I won’t lie—that’s sort of what I expected when I cleared my schedule to attend a “Volunteer Appreciation” type event for the Illinois Diversity Council. I am on the Editorial Board and contribute to the National Diversity Council Newsletter. But, I recognized how much effort that Cherie Price Coleman, the volunteer leader for the Illinois Diversity Council does. She said it was an annual event, so I cleared my schedule and made the six “non-billable hours” commitment—4.5 hour event plus 1.5 hours driving downtown and back (2.5 if I took the train), plus parking.
3 Tips for True Volunteer Appreciation
Of course if expectations are low, you have a better chance of being delighted. But I was more than delighted. I left with new knowledge, connections and a desire to go deeper. So what did Cherie do that so many others have failed to do? Here are some tips.
Give Context: Recognize, Quantify and Elevate the value of Contributions.
As Cherie noted, a lot of the volunteer work that is done for the ILDC is done virtually. For the newsletter, all of it is virtual. She quantified how many volunteers are engaged locally and connected that to the bigger national picture. She made you feel important as part of a broader effort. And she also put in context how much was being accomplished in Illinois compared to other states, including her own volunteer time, which is being done by paid Executive Directors elsewhere. And she shared how much she loved what she was doing (outside of her full-time executive job!) “And I love it!” she shared.

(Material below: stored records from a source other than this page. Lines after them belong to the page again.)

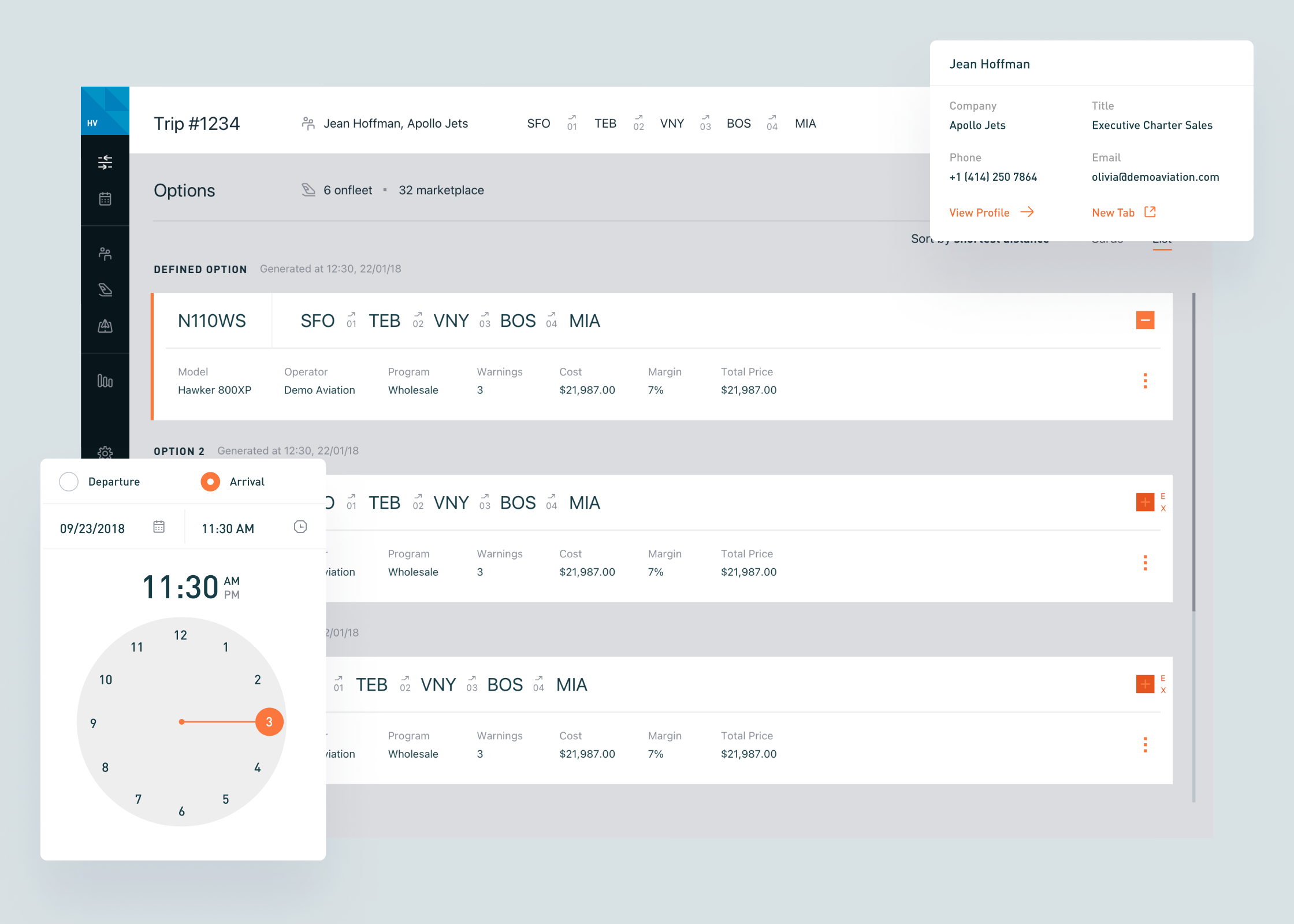Select hour 9 on the clock dial
The height and width of the screenshot is (924, 1294).
(94, 724)
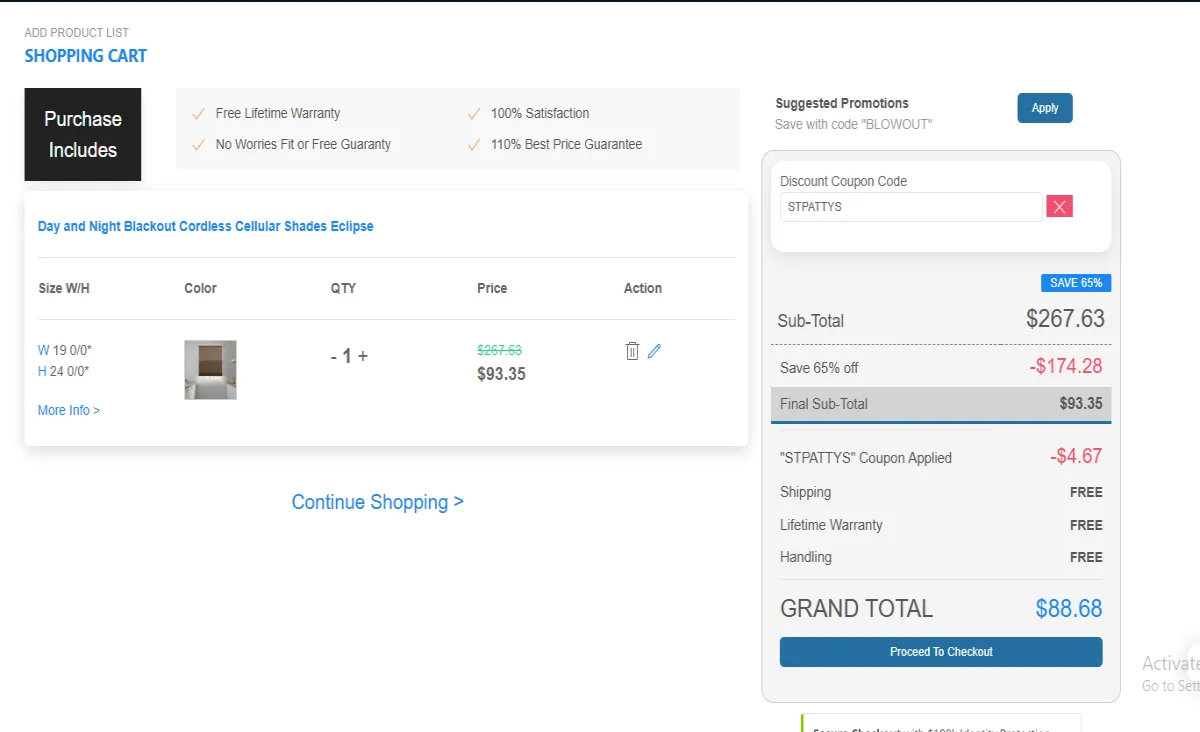This screenshot has height=732, width=1200.
Task: Click the 100% Satisfaction checkmark
Action: pos(473,113)
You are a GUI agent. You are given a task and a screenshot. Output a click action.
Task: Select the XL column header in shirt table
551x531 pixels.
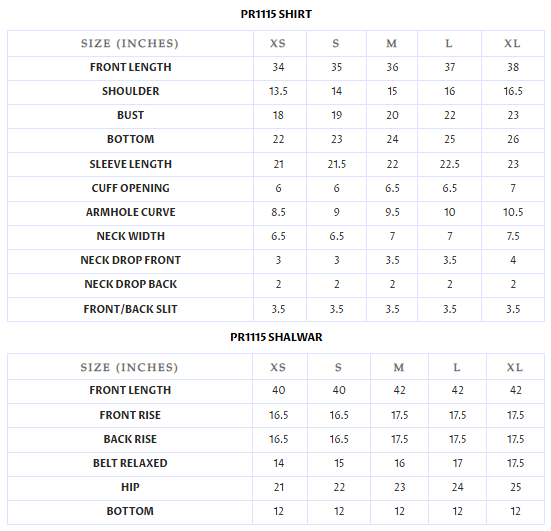click(512, 43)
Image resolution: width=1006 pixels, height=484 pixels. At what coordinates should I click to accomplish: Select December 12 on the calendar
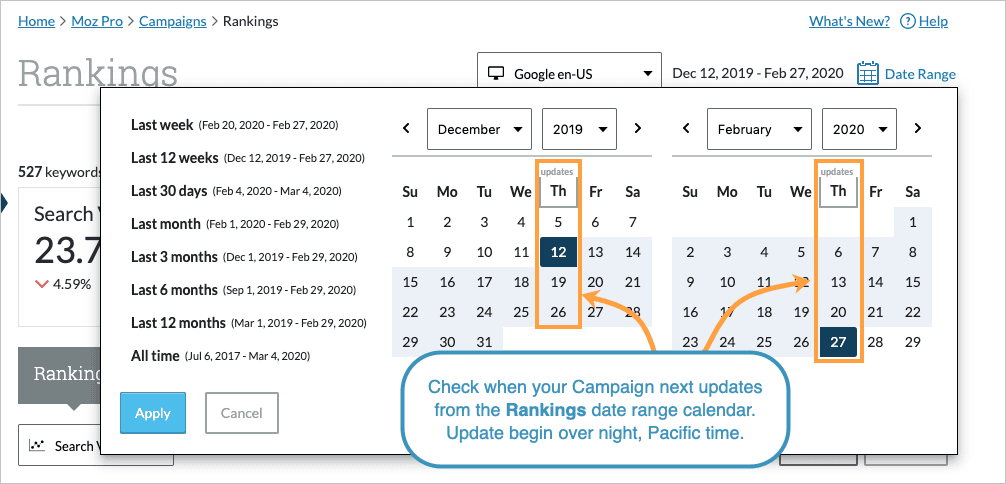(x=559, y=253)
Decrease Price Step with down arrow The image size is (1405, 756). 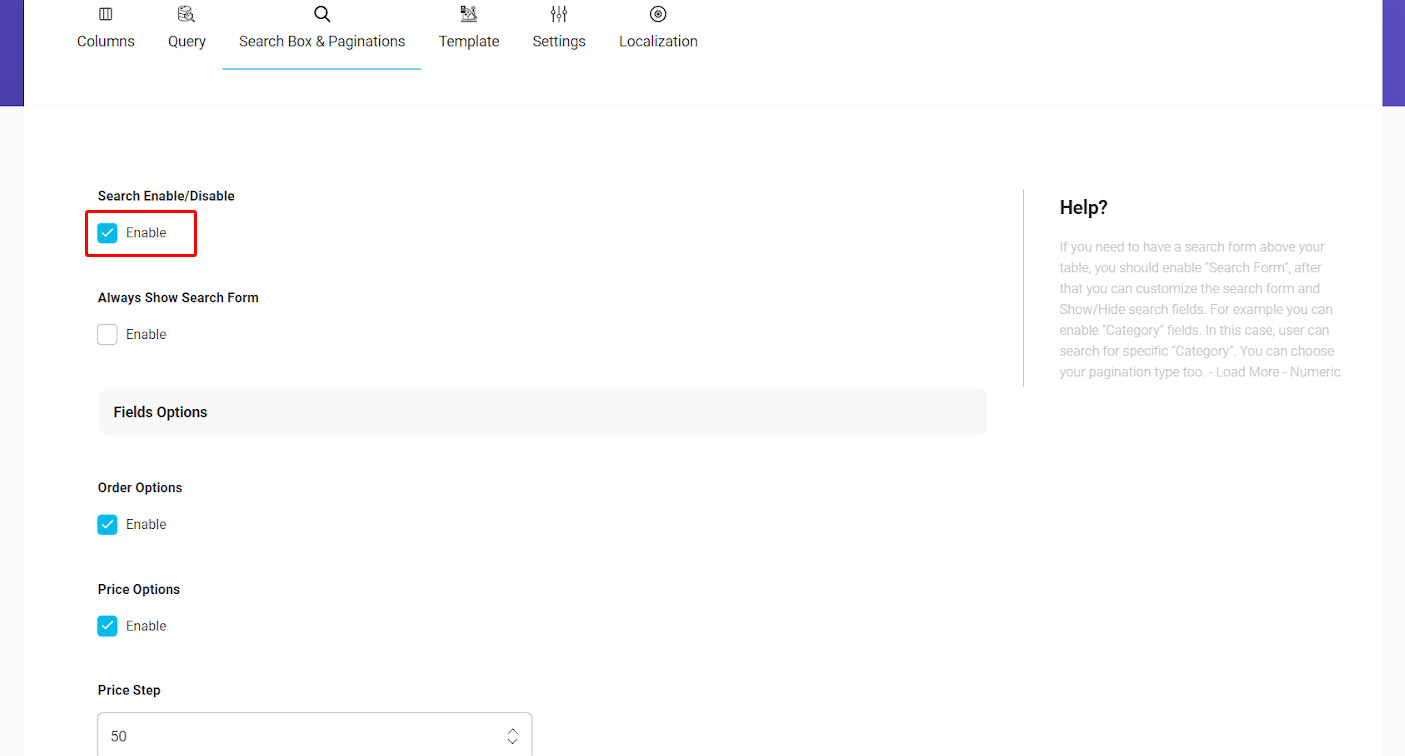click(512, 742)
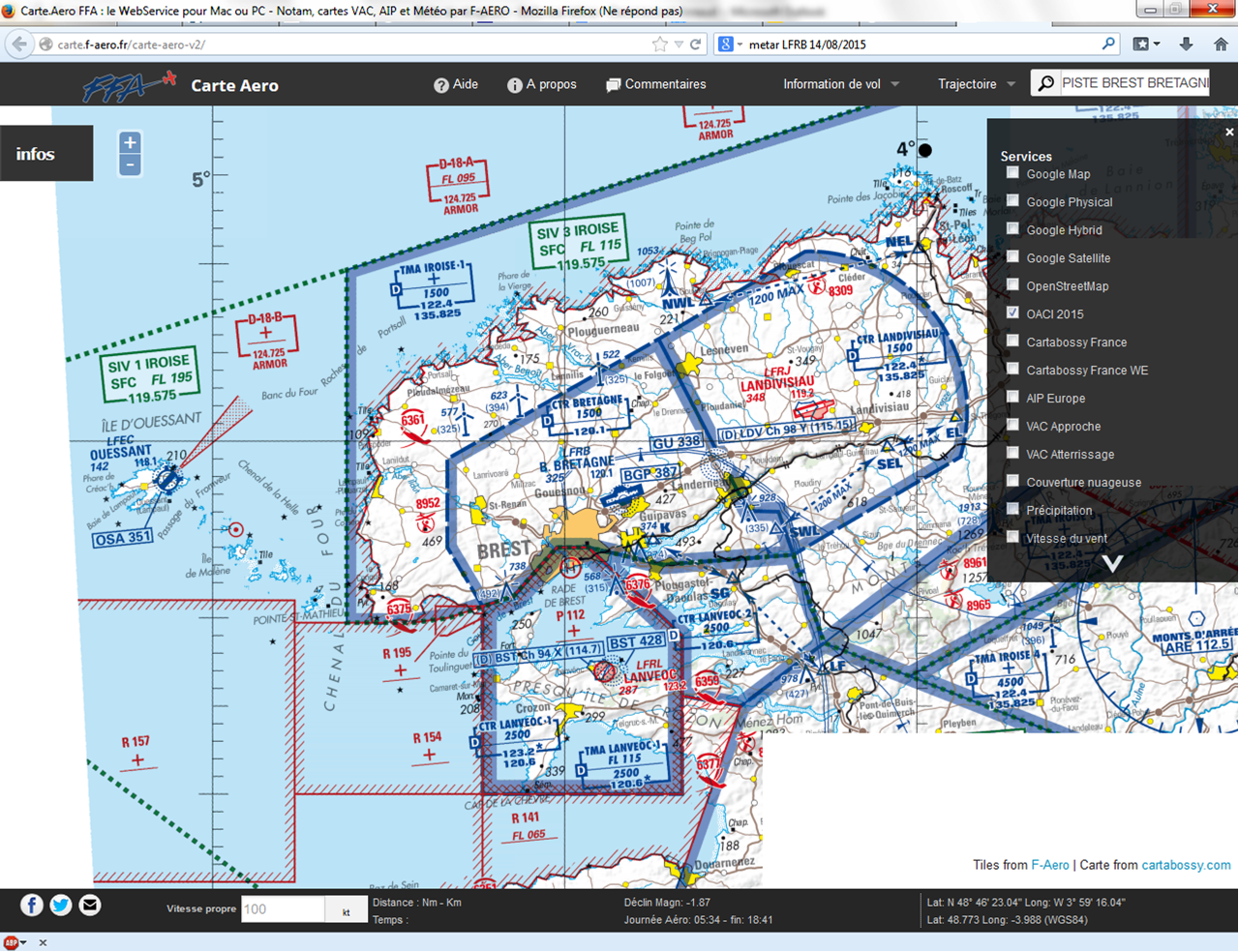Image resolution: width=1239 pixels, height=952 pixels.
Task: Click the map zoom in plus button
Action: click(x=130, y=143)
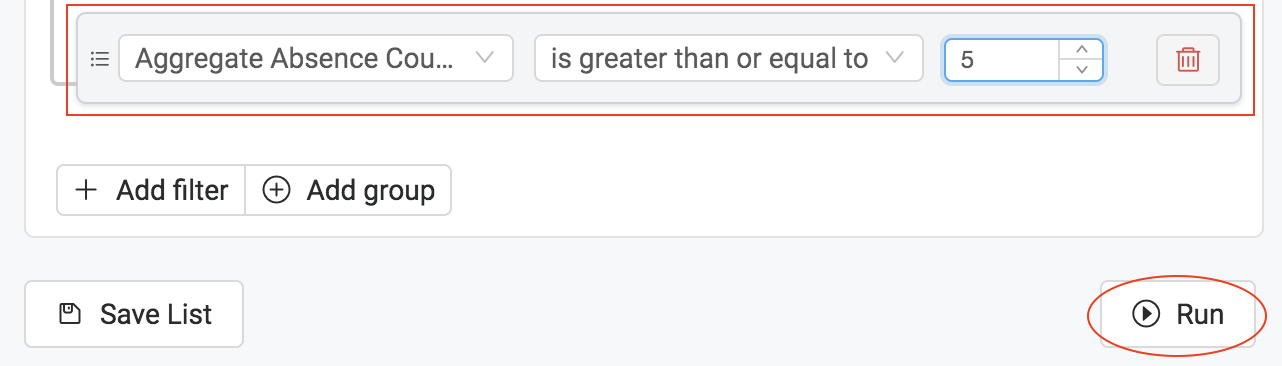
Task: Save the current list
Action: click(x=134, y=314)
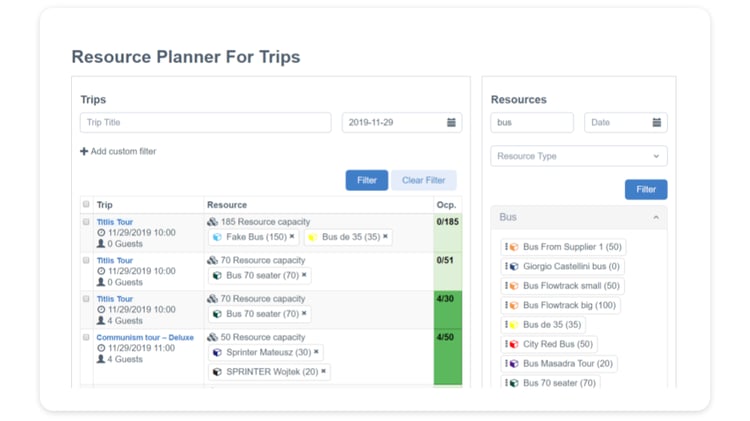Viewport: 750px width, 421px height.
Task: Remove Fake Bus (150) from Titlis Tour
Action: [293, 237]
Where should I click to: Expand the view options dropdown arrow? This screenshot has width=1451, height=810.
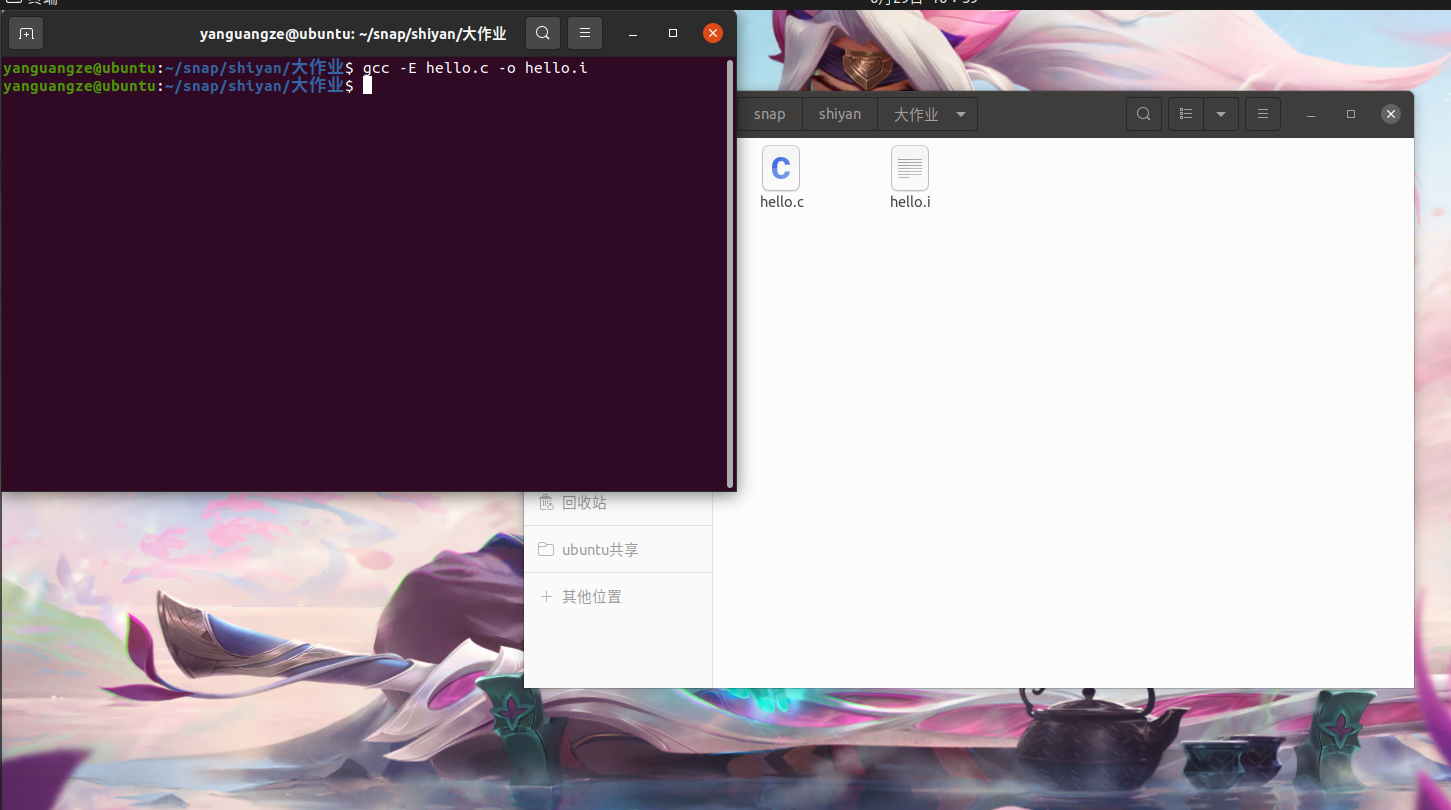coord(1220,113)
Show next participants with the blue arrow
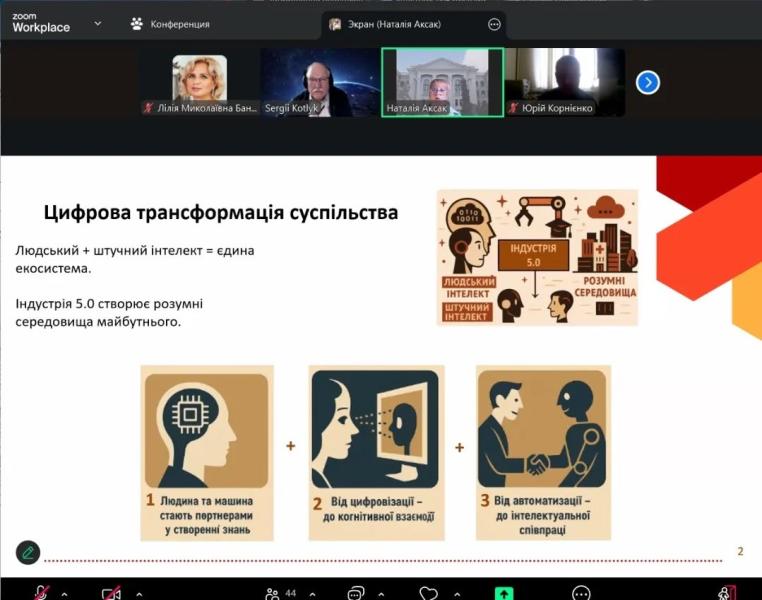The height and width of the screenshot is (600, 762). tap(648, 82)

Build in Opportunity to Network and Connect to Others.
Small table breakouts and full group sharing gave plenty of opportunity to meet others in the room and understand how everyone was involved. Introductions included sharing your favorite word, and in a second round your favorite go to song for inspiration.
Provide quality education/knowledge with expert speakers.
In this case it was Tanjia Coleman who talked about personal professional growth. It was geared to people connecting with mentors and sponsors within a larger corporation, while also highlighting personal branding. The second speaker, Scott Hoesman of InQuest Consulting did a session on Microagressions, presented in a way that fostered small group sharing and discussion, where everyone could share and learn. It was clear from the presentations that each had been well-prepped on who the audience was and what to deliver with their sessions.
And, of course, there was a nice lunch with delicious, healthy choices. If you are keeping people in a single space for a few hours, you do want to make sure they are comfortable.
DEI Lens is a Good Place to Start
It does make perfect sense that an organization committed to Diversity, Equity and Inclusion would both share intent, as Cherie shared of herself, and would consider the perspective of others. Clearly my friend’s event did not do that—my son is in college and I still took umbrage that her HR department thought it would be fun to send employees alone to the Shedd. At a bare minimum if that’s your choice, let them bring their families. And I can’t believe they chose to do the event on Ash Wednesday (and I’m Jewish and I don’t get it!) Her company event felt like a self-centered-check-the-list-we’ve-thanked-our-employees-we’re-done kind of thing, that builds more resentment than good will. “They could have just taken that money and given each of us a bonus.”
This was a long-winded way to say thank you for a great event for the ILDC volunteers last week. I walked away feeling valued for my contribution, proud to be a part of this network of people and inspired to do more. Ultimately, that is the question to start with-how do we create an event that will make our constituents, be they volunteers or employees, feel that way?
The intercultural lens is a good place to start.